Enable SSH MaxAuthTries

What the SSH MaxAuthTries hardening Worklet does

This Automox Worklet™ writes the MaxAuthTries directive into /etc/ssh/sshd_config so that the OpenSSH server disconnects any client that fails to authenticate within four attempts on a single connection. The default OpenSSH ceiling is six attempts. Reducing it to four is the value called out by the CIS Linux Benchmark and accepted by every common SSH client, including OpenSSH, PuTTY, MobaXterm, and the macOS Terminal.

The remediation script first confirms that sshd is running, then uses a regex-based grep to locate any existing MaxAuthTries line. If one is present, sed rewrites the value in place while preserving leading whitespace and any trailing comment. If the directive is missing, the script appends MaxAuthTries 4 to the end of the file. The Worklet ships with the service sshd restart line commented out, so the new setting takes effect on the next sshd restart or system reboot. Uncomment that line in the remediation script when you want the change applied immediately on a fleet that can tolerate a brief sshd reload.

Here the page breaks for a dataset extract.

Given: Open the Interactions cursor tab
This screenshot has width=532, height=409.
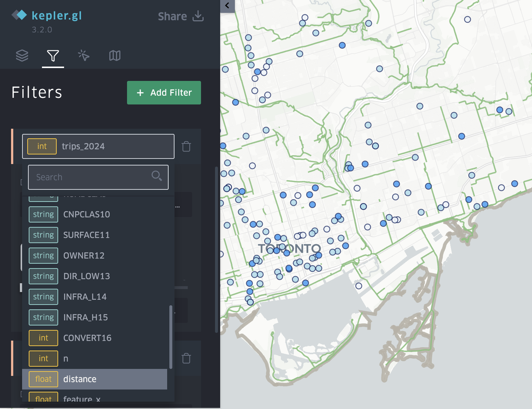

Because sshd reads sshd_config only at startup, the in-memory configuration of an existing daemon is unaffected until the service is restarted. Active SSH sessions continue under the previous limit. New sessions opened after the restart immediately honor MaxAuthTries 4.

Why cap SSH authentication attempts at four

SSH brute-force activity is constant background noise on any internet-reachable Linux host. Automated scanners cycle through username and password lists, and OpenSSH's default of six attempts per connection lets an attacker burn down a small dictionary on each TCP session before having to reconnect. Capping MaxAuthTries at four cuts the per-session attempt budget by a third, forces a new TCP handshake for every additional batch of guesses, and produces a tighter rhythm of sshd Failed password log lines that fail2ban, CrowdSec, and SIEM correlation rules can latch onto. The control maps to CIS Linux Benchmark 5.2.7, which requires SSH MaxAuthTries to be set to 4 or less, and supports NIST 800-53 AC-7 account-lockout requirements as well as PCI-DSS 8.3.4.

SSH brute-force exposure tends to hide on the endpoints the security team did not catalog: freshly imaged Ubuntu workstations, one-off RHEL build servers, and contractor jump boxes that never make it onto the bastion-hardening checklist. An Automox policy applied to your Linux server and workstation groups enforces the same MaxAuthTries 4 baseline on every targeted host, so a newly enrolled endpoint inherits the CIS control on the next agent check-in rather than waiting for an admin to open an SSH session per host.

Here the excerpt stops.